* Exercise: Exactly reproduce the line containing "[Find us on Tiktok] (167, 2268)" together with every line after it, through the end of the entries, and give nothing more.

══════════════════════════════

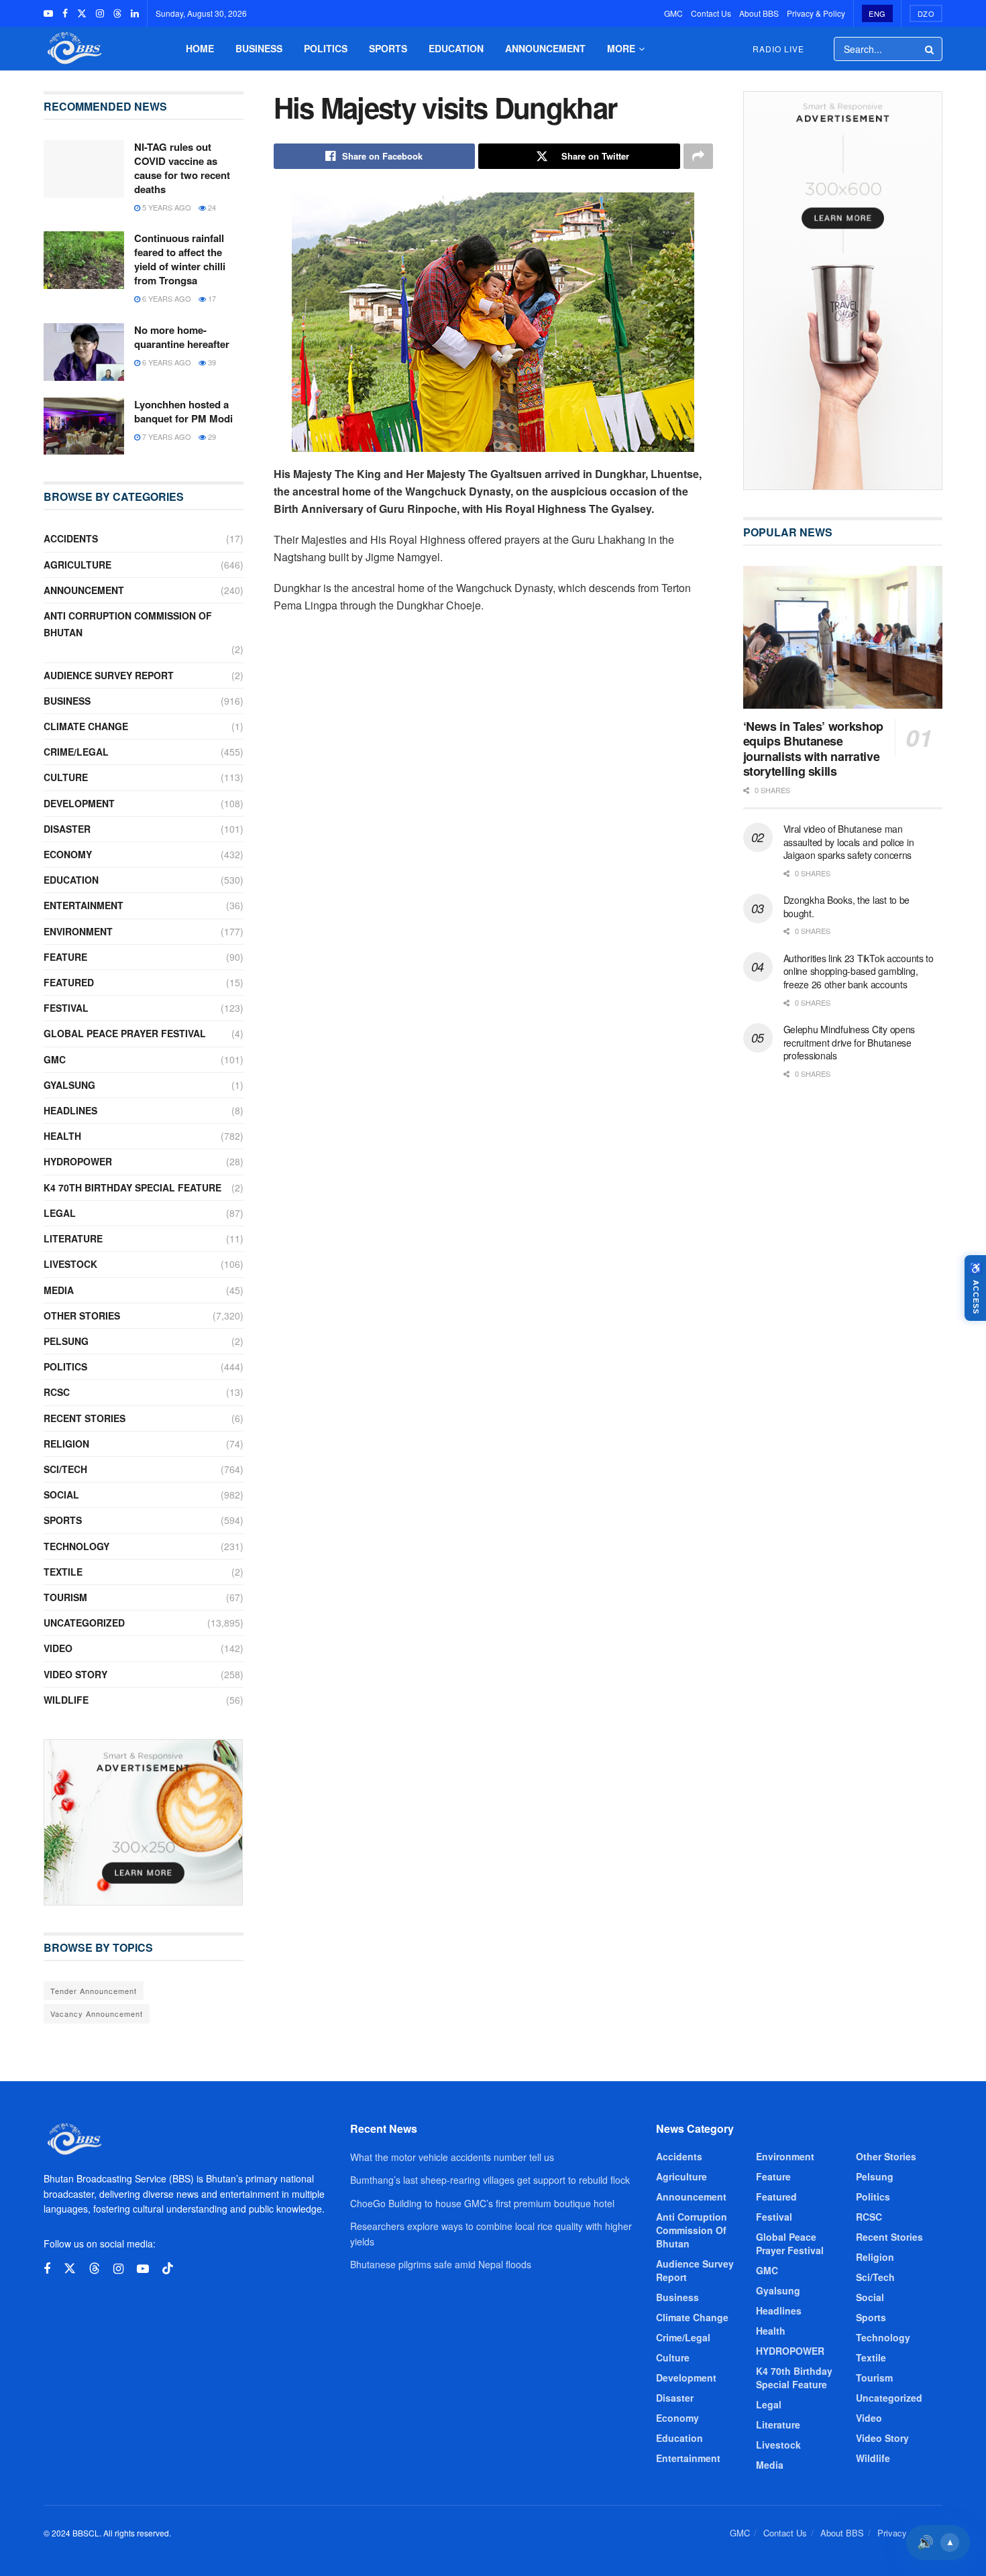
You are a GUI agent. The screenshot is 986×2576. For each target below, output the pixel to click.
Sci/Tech (65, 1469)
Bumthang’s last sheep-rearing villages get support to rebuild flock (490, 2179)
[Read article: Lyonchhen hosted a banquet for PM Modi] (84, 426)
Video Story (75, 1674)
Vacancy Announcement (96, 2013)
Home (200, 48)
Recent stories (84, 1418)
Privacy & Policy (816, 13)
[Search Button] (930, 49)
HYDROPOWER (78, 1161)
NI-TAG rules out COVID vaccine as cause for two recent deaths (182, 167)
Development (79, 803)
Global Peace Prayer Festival (125, 1033)
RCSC (57, 1392)
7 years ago (165, 436)
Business (258, 48)
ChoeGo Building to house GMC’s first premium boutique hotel (482, 2203)
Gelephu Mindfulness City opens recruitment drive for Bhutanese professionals (849, 1042)
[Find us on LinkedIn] (135, 13)
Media (59, 1290)
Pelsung (66, 1341)
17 (211, 298)
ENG (877, 13)
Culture (66, 777)
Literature (73, 1238)
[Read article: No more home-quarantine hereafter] (84, 352)
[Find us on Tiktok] (167, 2268)
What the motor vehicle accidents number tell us (452, 2157)
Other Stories (82, 1315)
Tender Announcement (93, 1990)
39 (211, 362)
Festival (66, 1007)
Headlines (70, 1110)
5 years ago (165, 207)
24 (211, 207)
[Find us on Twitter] (82, 13)
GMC (673, 13)
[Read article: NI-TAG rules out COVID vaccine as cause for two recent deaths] (84, 169)
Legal (60, 1213)
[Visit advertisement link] (143, 1822)
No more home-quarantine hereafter (181, 337)
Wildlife (66, 1699)
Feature (65, 956)
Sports (388, 48)
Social (61, 1494)
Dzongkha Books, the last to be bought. (846, 906)
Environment (78, 931)
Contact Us (711, 13)
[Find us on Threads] (117, 13)
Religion (66, 1443)
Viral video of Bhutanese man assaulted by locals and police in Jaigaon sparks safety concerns (848, 842)
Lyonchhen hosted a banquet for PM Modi (183, 411)
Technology (76, 1546)
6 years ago (165, 298)
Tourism (65, 1597)
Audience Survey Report (109, 675)
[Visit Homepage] (73, 48)
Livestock (70, 1264)
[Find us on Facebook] (65, 13)
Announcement (545, 48)
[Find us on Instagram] (100, 13)
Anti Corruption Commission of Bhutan (128, 624)
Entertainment (83, 905)
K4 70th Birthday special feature (132, 1187)
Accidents (71, 538)
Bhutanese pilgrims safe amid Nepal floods (440, 2264)
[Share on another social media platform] (698, 156)
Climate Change (86, 726)
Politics (325, 48)
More (621, 48)
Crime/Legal (76, 751)
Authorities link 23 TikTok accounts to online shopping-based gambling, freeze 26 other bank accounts (858, 971)
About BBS (759, 13)
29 (211, 436)
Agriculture (77, 564)
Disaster (67, 828)
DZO (926, 13)
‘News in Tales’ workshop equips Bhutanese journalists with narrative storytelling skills (813, 748)
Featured (69, 982)
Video (58, 1648)
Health (62, 1136)
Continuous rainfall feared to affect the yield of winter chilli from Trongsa (179, 259)
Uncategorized (84, 1622)
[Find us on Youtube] (48, 13)
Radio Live (778, 48)
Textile (63, 1571)
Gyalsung (69, 1085)
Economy (68, 854)
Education (456, 48)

══════════════════════════════

* Completed exercise:
[Find us on Tiktok] (167, 2268)
What the motor vehicle accidents number tell us (452, 2157)
Other Stories (82, 1315)
Tender Announcement (93, 1990)
39 (211, 362)
Festival (66, 1007)
Headlines (70, 1110)
5 years ago (165, 207)
24 (211, 207)
[Find us on Twitter] (82, 13)
GMC (673, 13)
[Read article: NI-TAG rules out COVID vaccine as cause for two recent deaths] (84, 169)
Legal (60, 1213)
[Visit advertisement link] (143, 1822)
No more home-quarantine hereafter (181, 337)
Wildlife (66, 1699)
Feature (65, 956)
Sports (388, 48)
Social (61, 1494)
Dzongkha Books, the last to be bought. (846, 906)
Environment (78, 931)
Contact Us (711, 13)
[Find us on Threads] (117, 13)
Religion (66, 1443)
Viral video of Bhutanese man assaulted by locals and police in Jaigaon sparks safety concerns (848, 842)
Lyonchhen hosted a banquet for PM Modi (183, 411)
Technology (76, 1546)
6 years ago (165, 298)
Tourism (65, 1597)
Audience Survey Report (109, 675)
[Visit Homepage] (73, 48)
Livestock (70, 1264)
[Find us on Facebook] (65, 13)
Announcement (545, 48)
[Find us on Instagram] (100, 13)
Anti Corruption Commission of Bhutan (128, 624)
Entertainment (83, 905)
K4 70th Birthday special feature (132, 1187)
Accidents (71, 538)
Bhutanese pilgrims safe amid Nepal floods (440, 2264)
[Share on another social media platform] (698, 156)
Climate Change (86, 726)
Politics (325, 48)
More (621, 48)
Crime/Legal (76, 751)
Authorities link 23 TikTok accounts to online shopping-based gambling, freeze 26 other bank accounts (858, 971)
About BBS (759, 13)
29 (211, 436)
Agriculture (77, 564)
Disaster (67, 828)
DZO (926, 13)
‘News in Tales’ workshop equips Bhutanese journalists with narrative storytelling skills (813, 748)
Featured (69, 982)
Video (58, 1648)
Health (62, 1136)
Continuous rainfall feared to affect the yield of winter chilli from Trongsa (179, 259)
Uncategorized (84, 1622)
[Find us on Youtube] (48, 13)
Radio Live (778, 48)
Textile (63, 1571)
Gyalsung (69, 1085)
Economy (68, 854)
Education (456, 48)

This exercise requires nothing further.